C’était un début pour le moins brutal et les griffes du lion s’enfonçaient profondément dans l’injustice sociale, aussi profondément que lorsque Dumas dans La Comtesse de Charny [édition Robert Laffont, coll. Bouquins, 1999, chapitre 55, p. 375]  s’offrira le luxe insolent d’intégrer la totalité de la Déclaration des droits de l’homme et du citoyen, celle de 1789 dont l’article 2 fait de “la résistance à l’oppression” un droit, dans son feuilleton, en plein second Empire. Ou comme celles de Hugo lorsque Lamartine déplorait que Les Misérables donnassent de l’espoir au peuple : une mauvaise action, selon lui. Ecrire pour les femmes de chambre ! quel mauvais goût ! Leur donner à croire qu’elles valent n’importe quelle grande dame, fi donc ! Et pourtant cent ans après qui aurait encore eu le front de dire le contraire. On pourrait en dire autant de tous ses autres romans. Faire rêver est aussi une manière de changer le monde, autant que les rêves soient beaux ! ceux de George Sand volent haut, il faut l’en remercier.

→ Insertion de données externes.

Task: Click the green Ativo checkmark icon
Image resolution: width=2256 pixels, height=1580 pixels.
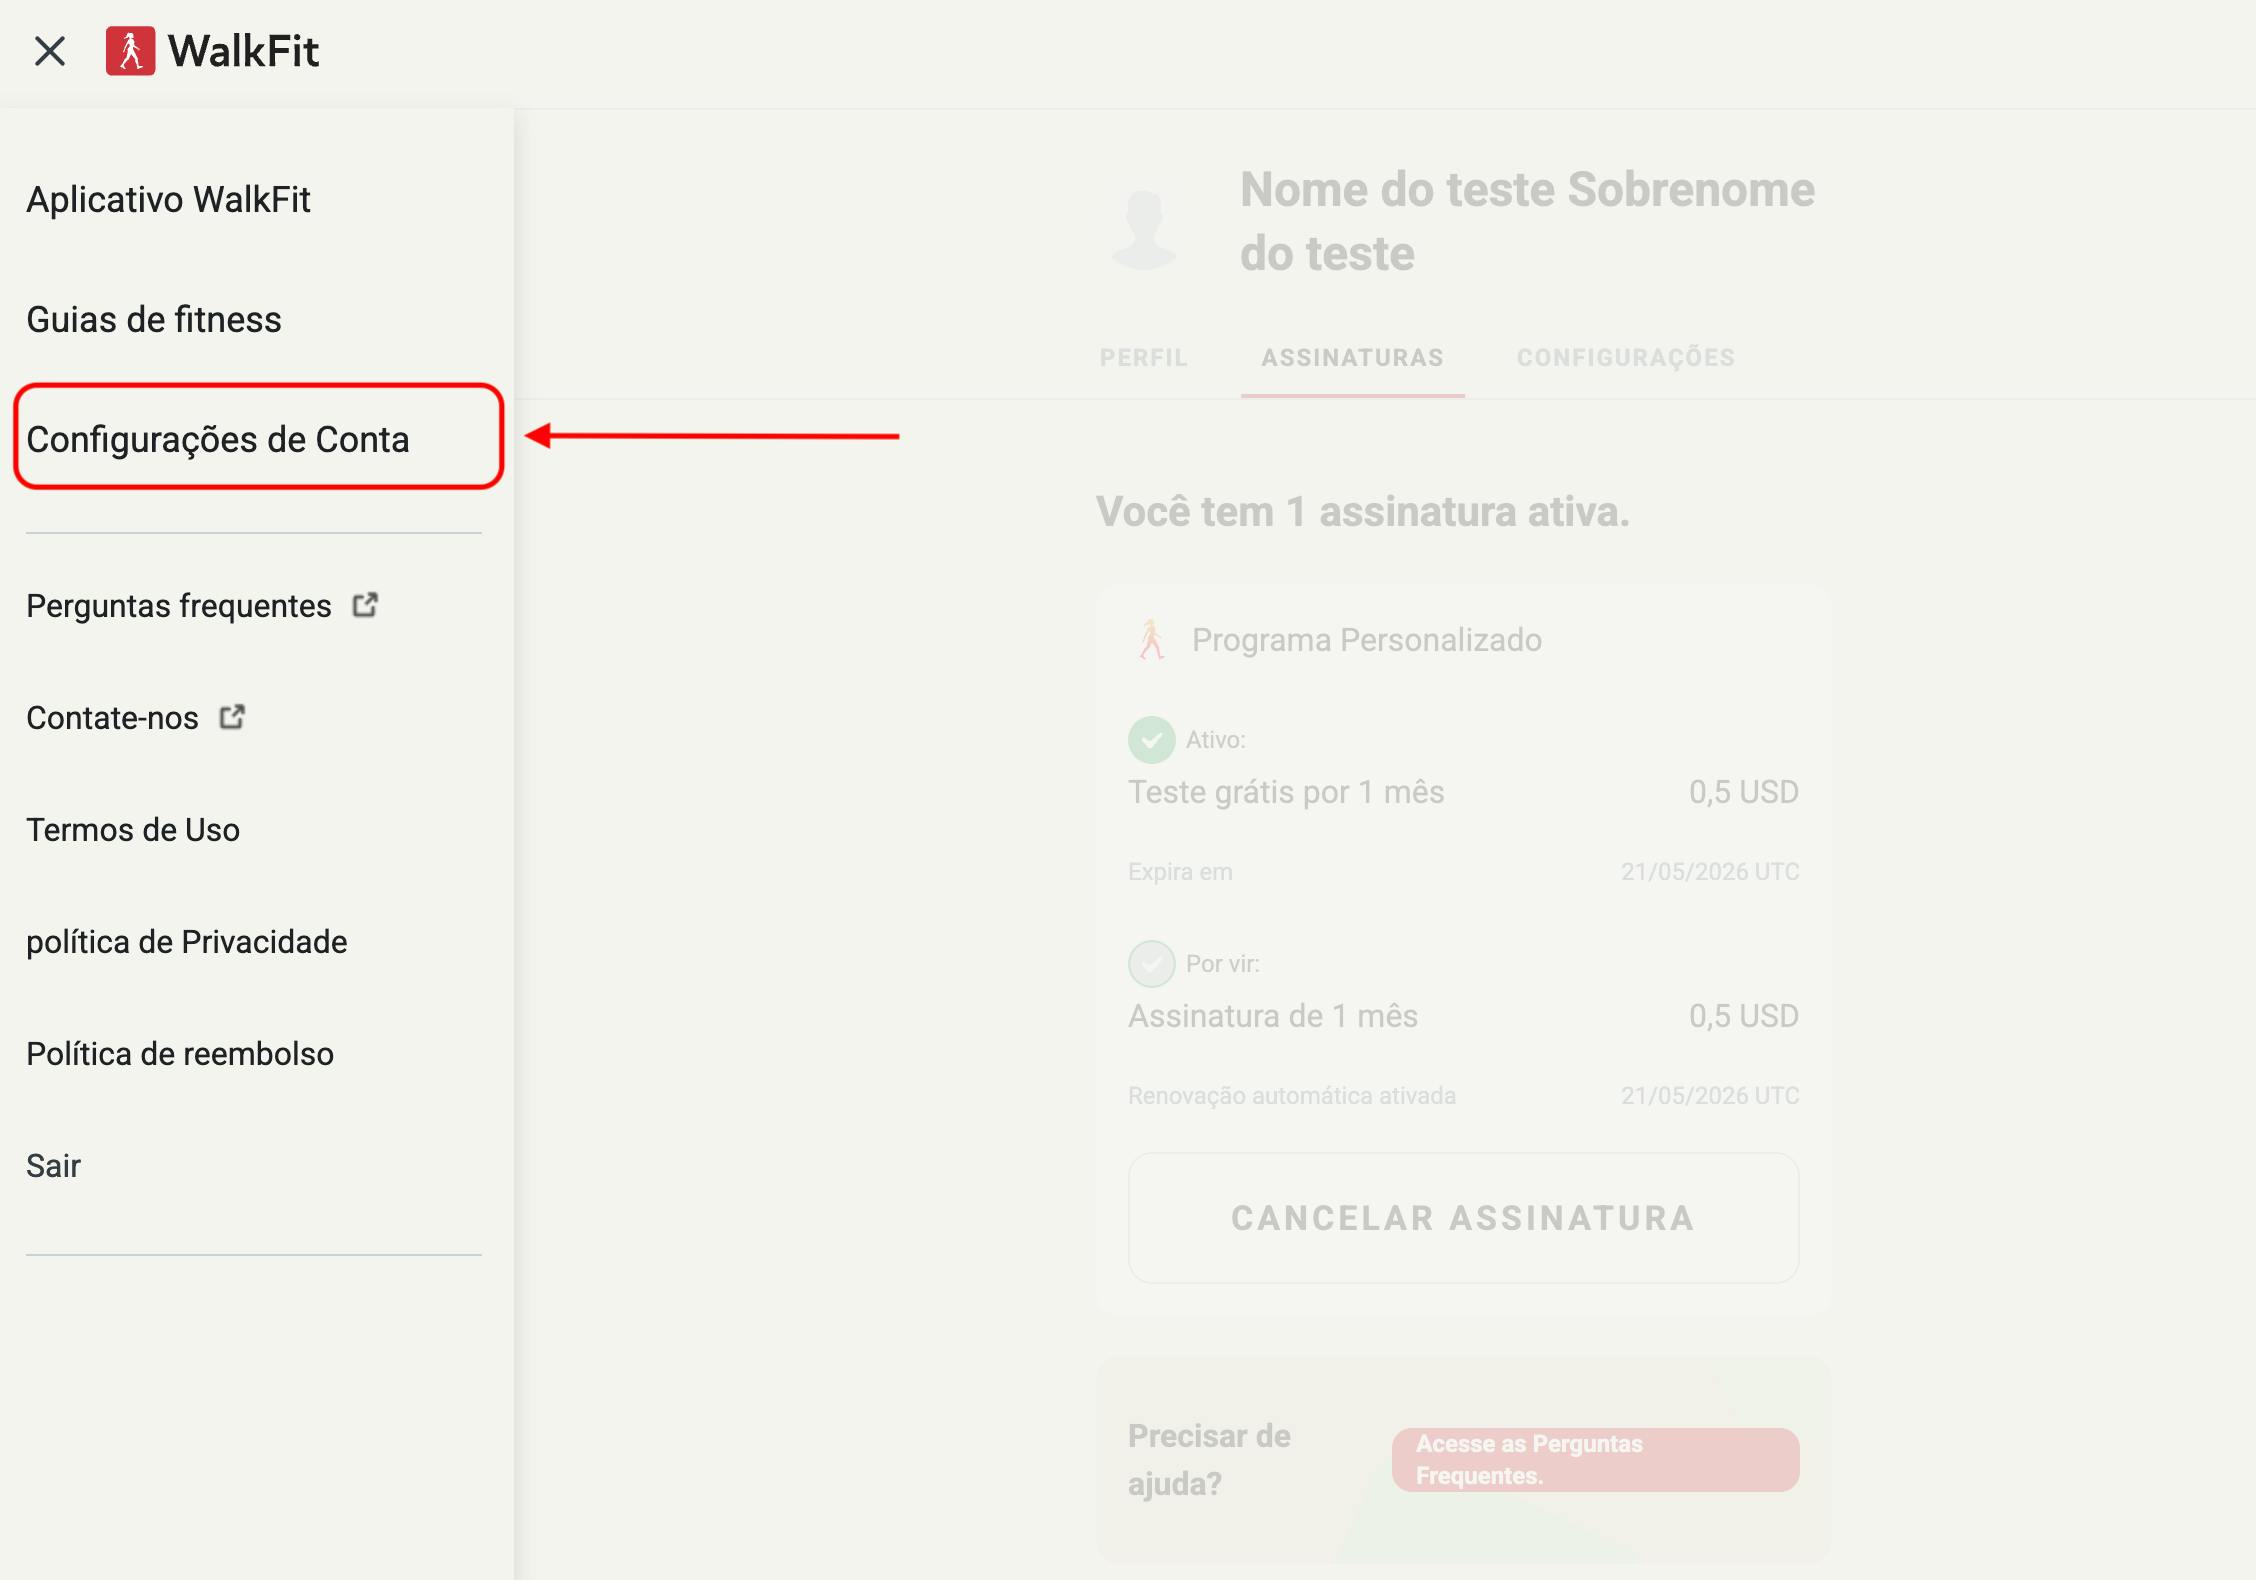Action: pos(1151,740)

    Il y aurait sans doute encore beaucoup à dire sur les engagements politiques directs, dans la rue, de notre écrivain, tout particulièrement en 1848. De sa générosité, qui est allée jusqu’à supporter médisances et affronts de ses propres amis, lorsqu’elle s’est entremise pour les faire échapper au pire, auprès d’un Louis Bonaparte qui l’admirait trop pour oser lui refuser quelque chose, alors que dans le même temps elle lui refusait tout : académie, pensions, invitations. De son énergie inlassable pour aider les poètes et écrivains ouvriers à publier leurs oeuvres. De sa modestie, qu’aujourd’hui nous trouvons surprenante, mais qu’elle avait en commun avec tous les grands : elle trouvait, comme eux, que tant d’autres les valaient, que l’admiration pour autrui est un sentiment qu’ils n’ont jamais cessé de vivre. Il y aurait encore beaucoup à dire, mais nous n’en finirions pas...

   Ainsi, du visage de femme, des ailes de l’aigle et des griffes du lion, George Sand était vraiment pourvue. Au bord de l’Art, le sphinx interroge toujours, au lecteur de donner la réponse sans perdre de vue que la question du Sphinx, déjà, pour Oedipe, était celle de l’identité humaine. Les oeuvres de Sand posent toujours la même question : quelle humanité ? Et elles la posent avec insistance. De la réponse à cette question dépend toujours le destin que les hommes se choisissent.  Réjouissons-nous que ces oeuvres soient de nouveau publiées dans des collections de poche, ces rééditions témoignent peut-être d’une inquiétude salutaire. Et en tous cas, lisons et relisons George Sand, nous avons tout à y gagner : de la Beauté, du plaisir, de l’inquiétude, de la pensée.